A major steelmaker commented, "We're facing an underperforming market, with most infrastructure projects awaiting approval from the newly allocated budget for infra development. Long steel manufacturers are eagerly anticipating market improvement, as they have sufficient inventory that needs to be sold."

Seller side sentiment: Before the summer break, a few UK suppliers were offering materials at the $425-428/t price range and were in a hurry to close yards and exit the market for at least a month. Despite slow collection rates, suppliers are ready to ship materials to Pakistan as markets like Bangladesh shows little interest in UK materials.

A shortage of containers drove up freight costs and this escalation will increase the overall cost of materials. Additionally, the Red Sea route has become increasingly unsafe, prompting many shipping lines to divert vessels via the longer Cape Town route to reach South Asia.

This detour not only lengthens shipment times but also requires additional ships to maintain a steady supply chain, leading to higher operational costs.

Shredded offers ranged from $425-430/t based on the origin, with deals closing at $420-422/t from specific yards, whereas fresh offers from the UAE remained stable last week.

Around 5,500-6,000 t of shredded scrap from the UK and Europe were booked at $420-425/t CFR Qasim in the last seven days.

BigMint's assessment for Europe-origin shredded stood at $426/t, increased by $4/t w-o-w.

Domestic market

In the domestic market, average rebar offers were around PKR 258,000-260,000/t, a decrease of up to PKR 3,000-4,000/t. Demand for finished products remained relatively slow with a moderate expectation for rising demand. Billet prices also decreased by PKR 2,500-3,000/t w-o-w and domestic scrap prices dropped by over PKR 3,500-4,000/t exy basis.

However, rebar producers are trying to push prices up amid liquidity challenges. The monsoon season might slow business, but inventory gaps are helping sellers maintain their slow sales pace.

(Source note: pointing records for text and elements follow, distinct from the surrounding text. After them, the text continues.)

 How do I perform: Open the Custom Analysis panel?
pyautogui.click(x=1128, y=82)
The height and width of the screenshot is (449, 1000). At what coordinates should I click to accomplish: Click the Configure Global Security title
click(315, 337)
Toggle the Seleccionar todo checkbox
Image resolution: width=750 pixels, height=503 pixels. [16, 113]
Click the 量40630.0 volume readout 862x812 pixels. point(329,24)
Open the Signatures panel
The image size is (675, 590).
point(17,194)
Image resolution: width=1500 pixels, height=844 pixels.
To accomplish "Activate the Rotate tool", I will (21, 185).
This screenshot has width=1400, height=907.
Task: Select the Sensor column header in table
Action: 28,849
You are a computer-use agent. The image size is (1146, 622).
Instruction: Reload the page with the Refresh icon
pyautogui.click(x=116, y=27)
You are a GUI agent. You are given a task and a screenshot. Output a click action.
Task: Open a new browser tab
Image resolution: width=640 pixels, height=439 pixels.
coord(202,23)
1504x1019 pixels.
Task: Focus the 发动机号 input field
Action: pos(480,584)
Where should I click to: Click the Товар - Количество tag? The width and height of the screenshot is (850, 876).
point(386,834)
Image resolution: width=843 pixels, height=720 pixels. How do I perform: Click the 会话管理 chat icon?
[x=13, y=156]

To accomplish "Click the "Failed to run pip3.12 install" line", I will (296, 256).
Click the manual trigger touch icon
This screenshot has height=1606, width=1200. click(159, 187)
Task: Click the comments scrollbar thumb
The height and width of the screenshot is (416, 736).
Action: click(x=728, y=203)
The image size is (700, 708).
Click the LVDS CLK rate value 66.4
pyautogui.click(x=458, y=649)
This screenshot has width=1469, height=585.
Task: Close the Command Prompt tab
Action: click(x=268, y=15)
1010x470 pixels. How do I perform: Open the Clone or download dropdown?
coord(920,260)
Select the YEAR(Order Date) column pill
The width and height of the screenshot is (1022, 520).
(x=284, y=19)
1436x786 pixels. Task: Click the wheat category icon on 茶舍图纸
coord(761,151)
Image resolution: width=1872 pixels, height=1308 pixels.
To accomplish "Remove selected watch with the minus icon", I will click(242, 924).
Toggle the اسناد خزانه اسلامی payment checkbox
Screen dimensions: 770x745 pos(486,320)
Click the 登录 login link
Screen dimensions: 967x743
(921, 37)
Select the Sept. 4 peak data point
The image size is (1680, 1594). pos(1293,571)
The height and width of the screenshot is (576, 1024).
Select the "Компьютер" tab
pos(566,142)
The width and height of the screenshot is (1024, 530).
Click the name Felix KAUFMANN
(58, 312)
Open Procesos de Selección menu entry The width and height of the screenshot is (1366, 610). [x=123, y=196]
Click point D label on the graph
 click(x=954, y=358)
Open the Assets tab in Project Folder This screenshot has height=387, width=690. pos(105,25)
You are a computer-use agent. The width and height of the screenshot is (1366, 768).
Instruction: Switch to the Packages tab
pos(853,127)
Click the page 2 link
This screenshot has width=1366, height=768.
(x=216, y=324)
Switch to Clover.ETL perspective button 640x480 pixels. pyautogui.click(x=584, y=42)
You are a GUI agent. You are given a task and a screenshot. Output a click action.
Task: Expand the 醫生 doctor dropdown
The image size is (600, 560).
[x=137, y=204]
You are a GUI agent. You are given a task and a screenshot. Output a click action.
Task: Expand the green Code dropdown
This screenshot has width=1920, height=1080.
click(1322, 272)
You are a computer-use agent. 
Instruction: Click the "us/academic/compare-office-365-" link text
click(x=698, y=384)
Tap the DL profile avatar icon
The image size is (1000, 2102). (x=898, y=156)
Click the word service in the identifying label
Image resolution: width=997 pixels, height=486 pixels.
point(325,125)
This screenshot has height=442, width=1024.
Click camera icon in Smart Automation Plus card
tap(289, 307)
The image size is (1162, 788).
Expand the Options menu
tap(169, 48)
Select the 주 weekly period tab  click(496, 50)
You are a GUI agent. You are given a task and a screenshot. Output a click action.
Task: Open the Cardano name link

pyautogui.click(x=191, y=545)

Karachi's stock market achieved a record-high closing despite a temporary halt due to a fire at the PSX building. Investors are optimistic about strong earnings, anticipating the IMF Staff-Level Agreement and government tax reforms in the FY25 budget. Positive sentiments also stem from expectations of corporate payouts, easing monetary policies by SBP, and World Bank support for privatising state-owned enterprises. Key sectors like cement and banking, including companies like Maple Leaf, Fauji Cement, Lucky Cement, and banks like National Bank and Habib Bank, boosted the index by 353.41 points to settle at 80,566.21. Trading volume decreased by 41.72%, with foreign investors turning net sellers.

Outlook: Imported ferrous scrap prices in Pakistan are expected to stay high, driven by increased collection costs on the suppliers' end. This factor is expected to sway market decisions ahead of procurement. However, the demand for long steel is projected to remain subdued amid the monsoon season and sluggish construction activities. Globally, route diversions and delays in shipments propelled the need for more vessels for trades, and a cool-down in freight rates seems unlikely in the foreseeable future.